Success Stories, Spanish Style

If any one person embodies the spirit of get-rich-quick Spain that was the essence of this country in the 1980's, that person is Mario Conde. He is the son of a Customs officer who has become a lawyer, economist, and one-time politician. He went from having a brilliant record at the Universidad de Deusto, to becoming the youngest president of the disappeared bank, Banesto, to being arrested and condemned for fraud and misappropriation. This week he has just been arrested for money laundering.

His problems began while he was the president of Banesto. The bank began failing, and government inspectors wanted to know why. When they found out money was missing, they discovered that Mr. Conde had helped it to disappear. In various trials, between 1994 and 2002, he was condemned to different prison terms that amounted in all to twenty-six years, of which he spent in prison only five and a half. The money that had disappeared (a hefty amount of various millions of euros) remained missing in action. This week, some of it has been discovered. It seems that about thirteen million euros had been ferreted away by Mr. Conde in at least eight different countries. Slowly, he had been bringing the money back into Spain, using a small cosmetics firm he set up as a cover for the money transfers. Unfortunately for him, someone made a mistake on one of the transfers, and Hacienda was alerted.

But, between trials, he has been writing and selling books and presenting himself as someone who has been badly treated for being successful. He's also run for public office, but since he got on the ticket of small parties, he got nowhere. He was just a little bit too toxic for the bigger parties to take him on. 

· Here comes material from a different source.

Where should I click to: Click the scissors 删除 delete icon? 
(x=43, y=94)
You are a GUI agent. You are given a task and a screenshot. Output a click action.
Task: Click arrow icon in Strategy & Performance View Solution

Someone who is more representative of entrenched money and status is the Minister of Industry, Energy and Tourism, José Manuel Soria. His father was a businessman who exported fruit from the Canary Islands, where they are from. With his father begins the story of the company set up in Panama, which, after pulling at a little thread, has unravelled to show that the Minister has been the owner of offshore companies that began in Panama and ended up on the island of Jersey, where more offshore companies are registered than the island has inhabitants. 

Even though he had been tarnished by urbanistic misdoings while mayor of Las Palmas de Gran Canaria, because he was affiliated to the conservative party Partido Popular (PP), he was named Minister of Industry. Now, it seems he has also tried to avoid paying taxes to the country he was supposedly serving. And may even have been alerted when Hacienda began sniffing close to his Jersey company. He got rid of it when another company it was affiliated with was being investigated. Mr. Soria has denied all wrong-doing and has claimed he has always paid his fair share. He has been supported by his co-religionists in the PP until today, when the Jersey company said hello. Since Spain is not Iceland, he has not yet stepped down nor been asked to do so. And I doubt very much he will do so, seeing as there will probably be elections in June, again.

With people like these setting examples, they still expect the simple people to comply with their civic duties?